YOUR INSTRUCTIONS: Put each line of the data, from the line that contains "This screenshot has height=799, width=1218." through the end, into a JSON list of strings, one string per line. Include both ends and leave out blank lines.

Word and element location records
☆ ☆ ☆ ☆ ☆

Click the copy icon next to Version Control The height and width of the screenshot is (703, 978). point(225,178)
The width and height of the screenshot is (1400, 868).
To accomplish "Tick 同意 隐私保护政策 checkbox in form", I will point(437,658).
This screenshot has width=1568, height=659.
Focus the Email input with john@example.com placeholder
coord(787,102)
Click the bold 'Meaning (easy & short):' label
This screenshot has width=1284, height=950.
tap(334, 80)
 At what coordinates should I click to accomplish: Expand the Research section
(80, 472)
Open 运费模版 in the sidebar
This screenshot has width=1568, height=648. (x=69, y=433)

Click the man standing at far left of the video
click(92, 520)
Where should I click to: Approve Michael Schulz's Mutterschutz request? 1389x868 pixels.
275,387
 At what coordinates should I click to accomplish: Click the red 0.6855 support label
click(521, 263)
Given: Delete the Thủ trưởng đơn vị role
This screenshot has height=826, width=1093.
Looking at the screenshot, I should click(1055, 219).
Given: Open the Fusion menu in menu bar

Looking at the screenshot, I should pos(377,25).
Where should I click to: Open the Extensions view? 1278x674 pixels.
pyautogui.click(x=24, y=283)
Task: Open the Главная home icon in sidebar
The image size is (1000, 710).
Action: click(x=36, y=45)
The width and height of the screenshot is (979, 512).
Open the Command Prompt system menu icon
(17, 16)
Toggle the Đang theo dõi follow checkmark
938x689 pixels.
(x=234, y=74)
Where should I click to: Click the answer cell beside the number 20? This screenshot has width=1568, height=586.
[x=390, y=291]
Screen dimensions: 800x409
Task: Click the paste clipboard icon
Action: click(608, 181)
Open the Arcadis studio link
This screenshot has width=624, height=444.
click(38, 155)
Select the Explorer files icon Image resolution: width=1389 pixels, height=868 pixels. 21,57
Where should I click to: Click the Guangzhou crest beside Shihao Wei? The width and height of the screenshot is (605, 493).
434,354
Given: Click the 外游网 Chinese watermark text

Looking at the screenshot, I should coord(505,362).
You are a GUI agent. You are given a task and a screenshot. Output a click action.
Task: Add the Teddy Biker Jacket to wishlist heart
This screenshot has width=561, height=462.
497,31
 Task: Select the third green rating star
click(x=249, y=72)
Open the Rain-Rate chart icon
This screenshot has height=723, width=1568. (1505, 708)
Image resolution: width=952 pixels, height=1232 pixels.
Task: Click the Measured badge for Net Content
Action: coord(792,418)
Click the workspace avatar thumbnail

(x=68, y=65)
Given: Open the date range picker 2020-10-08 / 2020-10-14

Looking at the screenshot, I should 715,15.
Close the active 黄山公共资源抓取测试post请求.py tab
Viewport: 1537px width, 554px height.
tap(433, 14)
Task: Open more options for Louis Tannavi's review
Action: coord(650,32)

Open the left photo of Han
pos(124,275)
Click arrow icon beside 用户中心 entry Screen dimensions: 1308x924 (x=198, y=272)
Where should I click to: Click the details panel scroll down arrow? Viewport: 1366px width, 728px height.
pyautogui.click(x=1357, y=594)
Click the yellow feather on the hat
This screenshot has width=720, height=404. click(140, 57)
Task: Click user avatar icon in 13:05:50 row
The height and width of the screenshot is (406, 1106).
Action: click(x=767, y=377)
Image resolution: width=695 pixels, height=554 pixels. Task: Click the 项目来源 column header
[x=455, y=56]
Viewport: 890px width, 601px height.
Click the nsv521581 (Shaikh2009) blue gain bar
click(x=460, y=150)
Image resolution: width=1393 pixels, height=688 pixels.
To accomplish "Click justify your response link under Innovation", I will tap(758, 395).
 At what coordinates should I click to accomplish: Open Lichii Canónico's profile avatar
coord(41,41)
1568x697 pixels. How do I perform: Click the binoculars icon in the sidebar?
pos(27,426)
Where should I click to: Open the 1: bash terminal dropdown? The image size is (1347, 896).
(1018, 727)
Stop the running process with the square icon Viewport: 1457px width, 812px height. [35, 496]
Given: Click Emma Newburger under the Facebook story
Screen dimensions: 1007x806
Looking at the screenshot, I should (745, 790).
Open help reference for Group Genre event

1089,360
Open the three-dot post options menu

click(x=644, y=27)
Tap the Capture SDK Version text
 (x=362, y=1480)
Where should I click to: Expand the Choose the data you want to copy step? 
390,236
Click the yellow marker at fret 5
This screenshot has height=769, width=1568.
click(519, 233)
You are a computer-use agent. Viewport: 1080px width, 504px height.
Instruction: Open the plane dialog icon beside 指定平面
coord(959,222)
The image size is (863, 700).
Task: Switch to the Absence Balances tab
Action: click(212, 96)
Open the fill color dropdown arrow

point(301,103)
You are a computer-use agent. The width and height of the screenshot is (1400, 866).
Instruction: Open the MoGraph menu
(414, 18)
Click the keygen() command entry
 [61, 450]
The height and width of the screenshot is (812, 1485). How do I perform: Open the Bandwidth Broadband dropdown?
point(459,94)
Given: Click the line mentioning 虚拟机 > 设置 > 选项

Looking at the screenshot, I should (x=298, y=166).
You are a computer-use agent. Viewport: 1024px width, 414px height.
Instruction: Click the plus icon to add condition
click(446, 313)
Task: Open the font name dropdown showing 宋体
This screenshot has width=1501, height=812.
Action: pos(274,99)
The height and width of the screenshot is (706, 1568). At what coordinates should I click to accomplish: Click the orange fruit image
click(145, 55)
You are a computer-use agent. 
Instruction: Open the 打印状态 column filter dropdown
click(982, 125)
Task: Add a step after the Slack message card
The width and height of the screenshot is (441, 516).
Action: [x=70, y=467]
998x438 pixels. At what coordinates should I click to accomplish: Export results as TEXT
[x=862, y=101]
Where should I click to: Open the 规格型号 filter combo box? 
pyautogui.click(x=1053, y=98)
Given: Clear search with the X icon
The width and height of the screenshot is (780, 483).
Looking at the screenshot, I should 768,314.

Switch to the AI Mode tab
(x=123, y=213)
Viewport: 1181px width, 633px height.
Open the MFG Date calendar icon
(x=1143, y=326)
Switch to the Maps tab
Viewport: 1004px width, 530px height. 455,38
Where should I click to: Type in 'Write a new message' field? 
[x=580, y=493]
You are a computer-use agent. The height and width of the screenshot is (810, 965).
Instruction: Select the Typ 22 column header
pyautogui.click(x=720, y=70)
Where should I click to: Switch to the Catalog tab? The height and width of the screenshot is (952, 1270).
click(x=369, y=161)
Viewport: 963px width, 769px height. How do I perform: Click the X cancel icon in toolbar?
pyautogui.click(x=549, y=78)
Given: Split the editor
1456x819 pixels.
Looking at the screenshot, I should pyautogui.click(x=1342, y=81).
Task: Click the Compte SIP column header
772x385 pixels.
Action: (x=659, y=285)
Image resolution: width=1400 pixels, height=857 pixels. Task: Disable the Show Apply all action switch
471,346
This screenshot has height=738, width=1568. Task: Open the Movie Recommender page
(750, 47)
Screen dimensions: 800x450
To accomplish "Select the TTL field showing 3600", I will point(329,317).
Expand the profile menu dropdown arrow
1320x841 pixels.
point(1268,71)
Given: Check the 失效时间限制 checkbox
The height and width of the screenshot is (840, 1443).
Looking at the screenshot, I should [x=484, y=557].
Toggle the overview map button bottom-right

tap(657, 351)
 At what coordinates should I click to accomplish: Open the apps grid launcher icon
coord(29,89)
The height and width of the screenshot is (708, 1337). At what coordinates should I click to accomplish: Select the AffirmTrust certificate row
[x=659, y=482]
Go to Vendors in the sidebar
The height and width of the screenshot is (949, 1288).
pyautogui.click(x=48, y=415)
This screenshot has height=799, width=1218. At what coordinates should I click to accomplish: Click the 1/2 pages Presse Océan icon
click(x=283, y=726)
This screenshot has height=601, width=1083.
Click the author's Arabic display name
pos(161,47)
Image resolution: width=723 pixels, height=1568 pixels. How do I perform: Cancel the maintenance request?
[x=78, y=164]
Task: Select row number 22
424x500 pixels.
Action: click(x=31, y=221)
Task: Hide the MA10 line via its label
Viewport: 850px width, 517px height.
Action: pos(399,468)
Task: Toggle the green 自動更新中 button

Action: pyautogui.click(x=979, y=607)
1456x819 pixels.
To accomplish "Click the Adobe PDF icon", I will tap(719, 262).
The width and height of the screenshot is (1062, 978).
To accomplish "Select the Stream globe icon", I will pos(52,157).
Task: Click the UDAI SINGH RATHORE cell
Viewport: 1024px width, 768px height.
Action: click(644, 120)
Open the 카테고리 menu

☆ ☆ ☆ ☆ ☆

CORRECT RESULT:
[
  "This screenshot has height=799, width=1218. At what coordinates should I click to accomplish: Click the 1/2 pages Presse Océan icon",
  "click(x=283, y=726)",
  "This screenshot has height=601, width=1083.",
  "Click the author's Arabic display name",
  "pos(161,47)",
  "Image resolution: width=723 pixels, height=1568 pixels. How do I perform: Cancel the maintenance request?",
  "[x=78, y=164]",
  "Task: Select row number 22",
  "424x500 pixels.",
  "Action: click(x=31, y=221)",
  "Task: Hide the MA10 line via its label",
  "Viewport: 850px width, 517px height.",
  "Action: pos(399,468)",
  "Task: Toggle the green 自動更新中 button",
  "Action: pyautogui.click(x=979, y=607)",
  "1456x819 pixels.",
  "To accomplish \"Click the Adobe PDF icon\", I will tap(719, 262).",
  "The width and height of the screenshot is (1062, 978).",
  "To accomplish \"Select the Stream globe icon\", I will pos(52,157).",
  "Task: Click the UDAI SINGH RATHORE cell",
  "Viewport: 1024px width, 768px height.",
  "Action: click(644, 120)",
  "Open the 카테고리 menu"
]